MAIN NEWS HEADLINES
April 29 – May 7, 2009 Edition
Authors’ Group Seeks Delay
Of Google Opt Out Deadline
NEW YORK, NY/Authorlink News/04/29/09–Attorneys for a group of well known authors-including The Palladin Group for John Steinbeck and Thomas Myles Steinbeck, Catherine Ryan Hyde, The Philip K. Dick Testamentary Trust, Arlo Guthrie, Michael W. Perry, Eugene Linden, and James Rasenberger-have asked U.S District Judge Denny Chin to delay the May 5 deadline for opting in or out of the Google Book Search settlement.
The motion, filed April 24, seeks a four-month postponement of the May 5 deadline and a corresponding extension of the final settlement/fairness hearing now scheduled for June 11, 2009.
Attorney Andrew DeVore, representing the author group, said in a letter to the judge that “the scope of the proposed settlement is unprecedented. For authors who do not opt out, the settlement if approved would impose a complex scheme for the wholesale allocation of rights and remedies, and compensation for exploitation of those rights, in the digital world. And it would cement that scene in perpetuity in an area of commerce that has seen explosive growth in just the last few years. . . “
DeVore said this is not a typical class action settlement, in which parties decide whether value offered in settlement is sufficient to compensate them for a past injury-it is a decision about perpetual future rights.

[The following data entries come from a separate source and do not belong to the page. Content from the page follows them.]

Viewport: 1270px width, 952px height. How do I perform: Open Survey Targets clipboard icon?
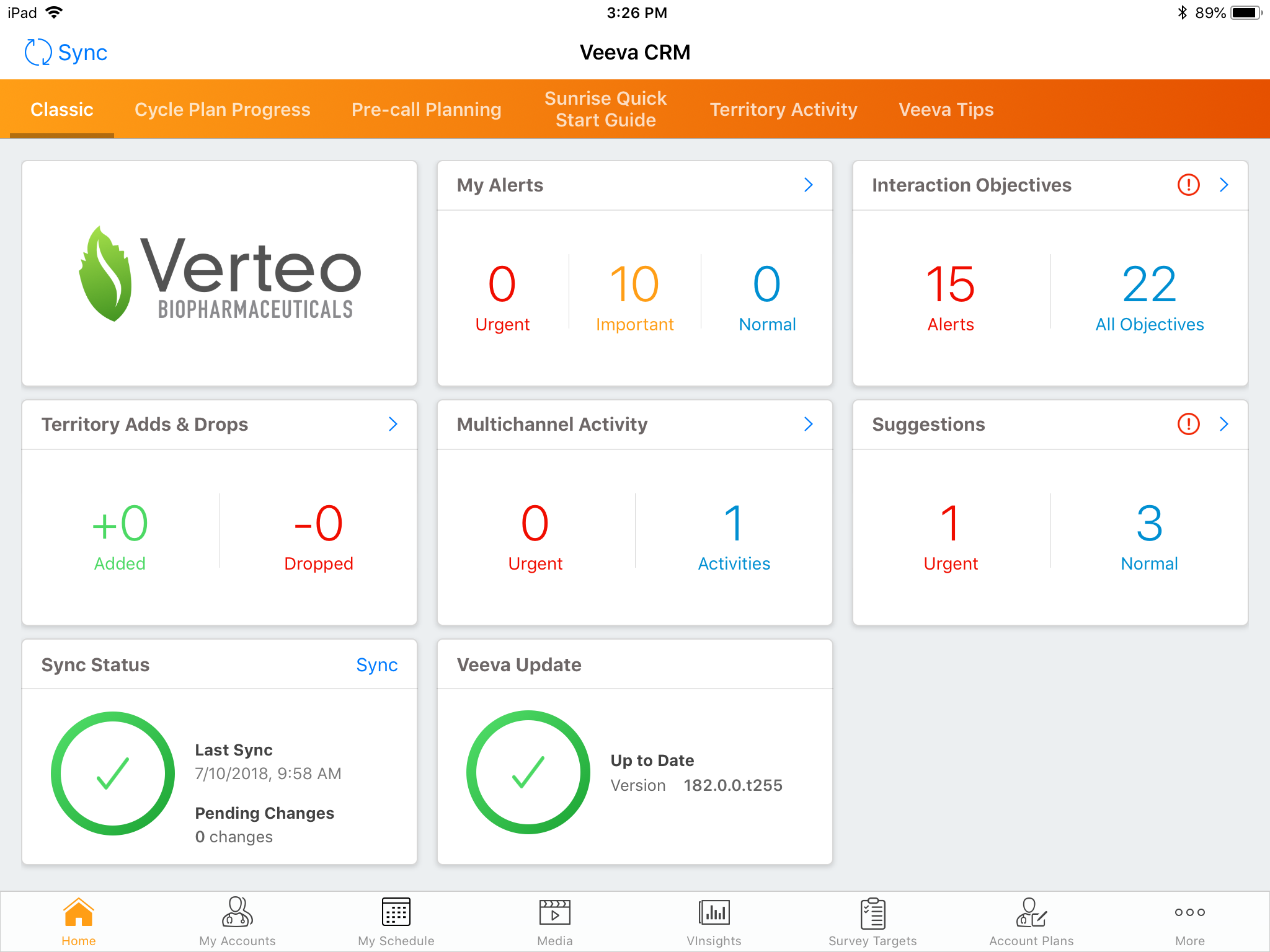coord(873,912)
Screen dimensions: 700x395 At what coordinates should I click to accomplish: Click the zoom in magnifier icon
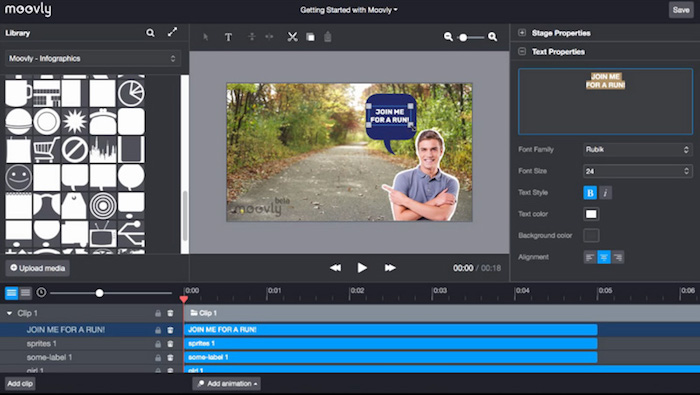[492, 37]
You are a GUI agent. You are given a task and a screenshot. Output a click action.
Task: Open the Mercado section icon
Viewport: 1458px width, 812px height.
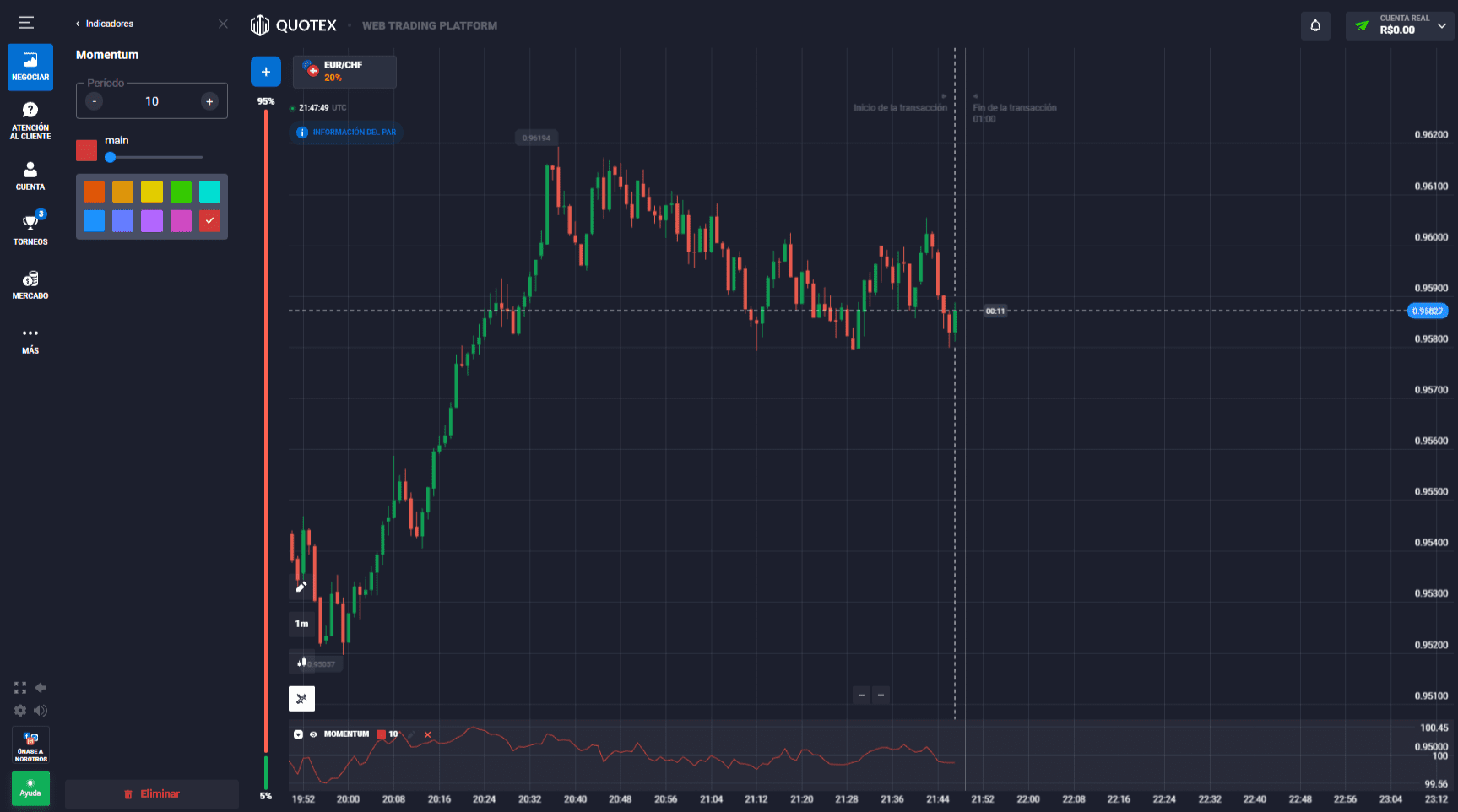[30, 284]
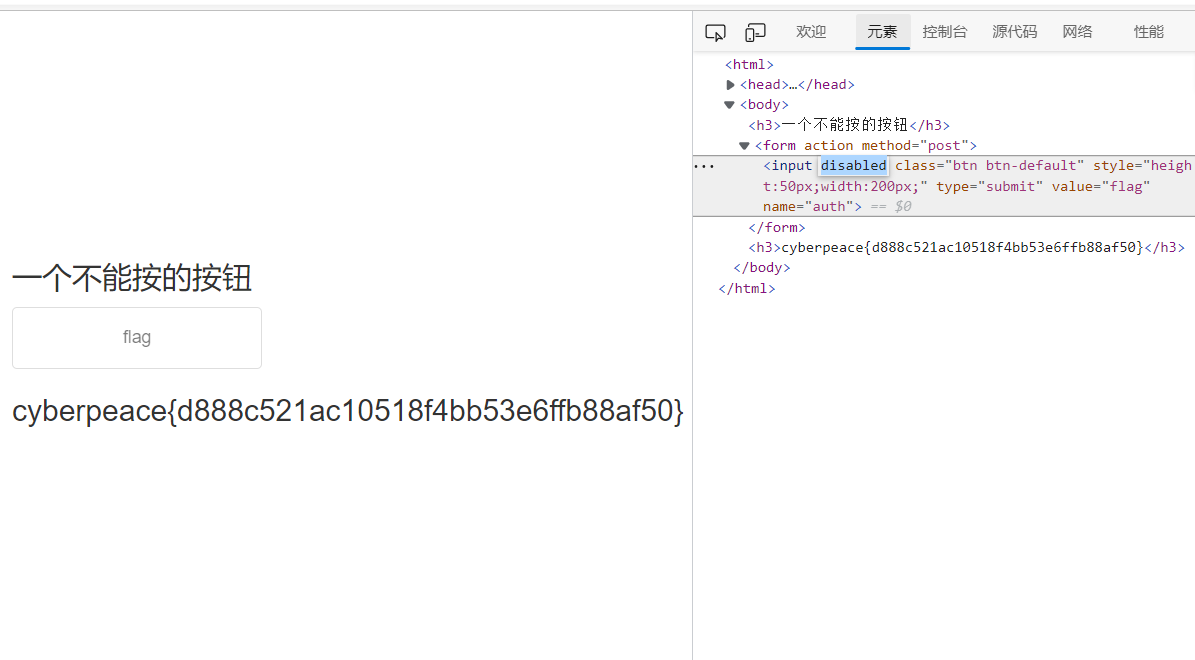Collapse the body node triangle
Screen dimensions: 1195x660
click(x=730, y=105)
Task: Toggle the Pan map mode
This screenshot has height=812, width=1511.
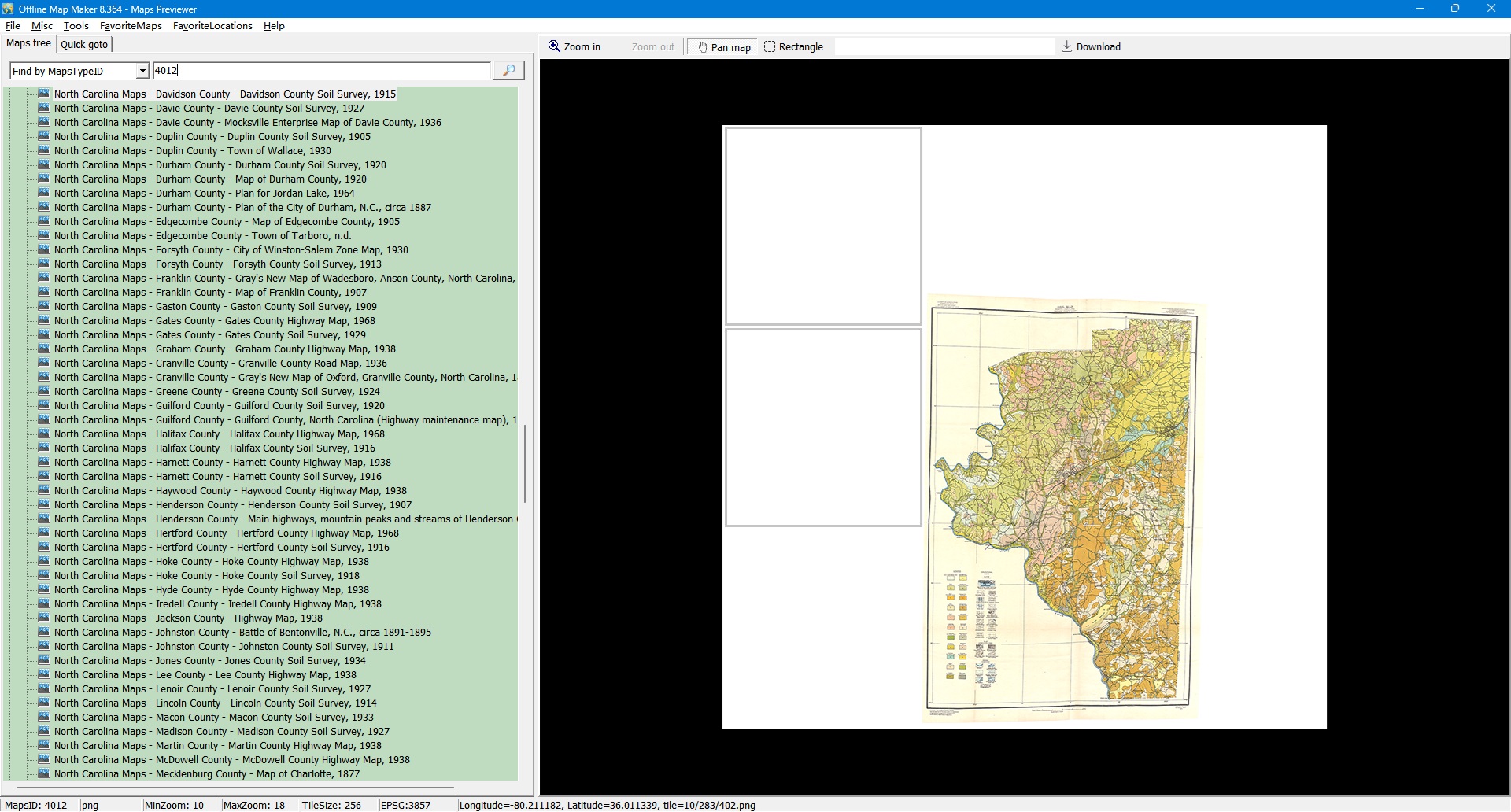Action: coord(724,47)
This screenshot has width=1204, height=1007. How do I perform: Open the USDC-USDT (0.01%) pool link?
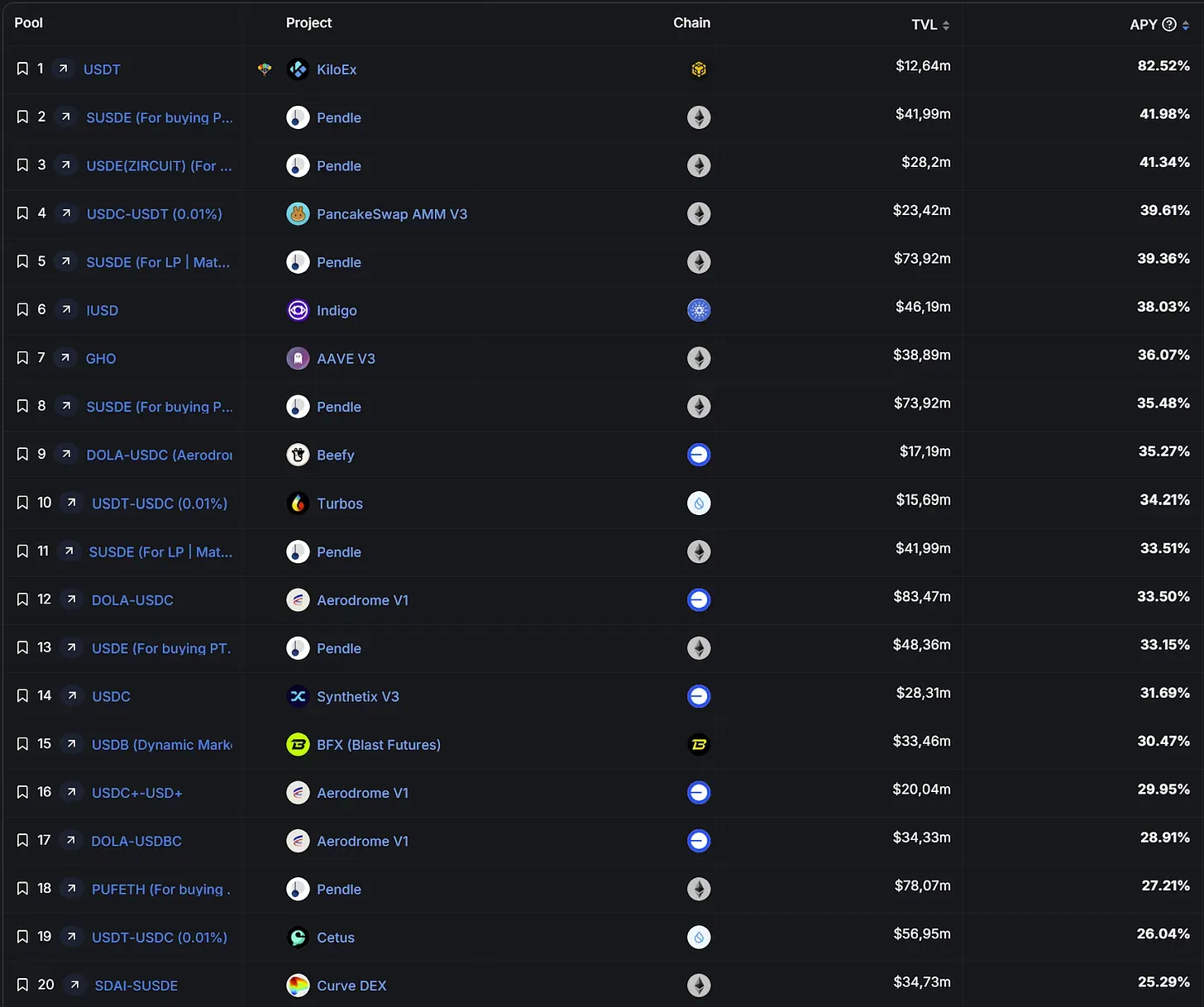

He said that if approved, the settlement would “bind nearly every copyright owner of every book currently under copyright ever published almost anywhere in the world.”
Notice only began in January, DeVore noted, a “woefully inadequate” period of time in which to “digest the extraordinarily complex settlement agreement and attempt to gauge its potential present and long-term future implications in a vital marketplace.” Further, DeVore suggested such notice was clearly defective, because a dearth of “readily identifiable” authors remain unaware of the settlement’s requirements and that even “tech-savvy” authors and copyright experts that have received notice-including US Register of Copyrights Marybeth Peters-are struggling to understand components of the settlement.
Michael Boni, attorney for the publishers’ sub-class in the lawsuit settlement said the authors’ complaint was without merit and asked the court to reject it. He said, however, that the plantiffs and Google may be amenable to a 60-day extension.
Editor’s Note: The lawyers representing the publishers subclass and the authors subclass are largely being paid by Google, rather than by the Association of American Publishers and the Authors Guild, who filed the suit.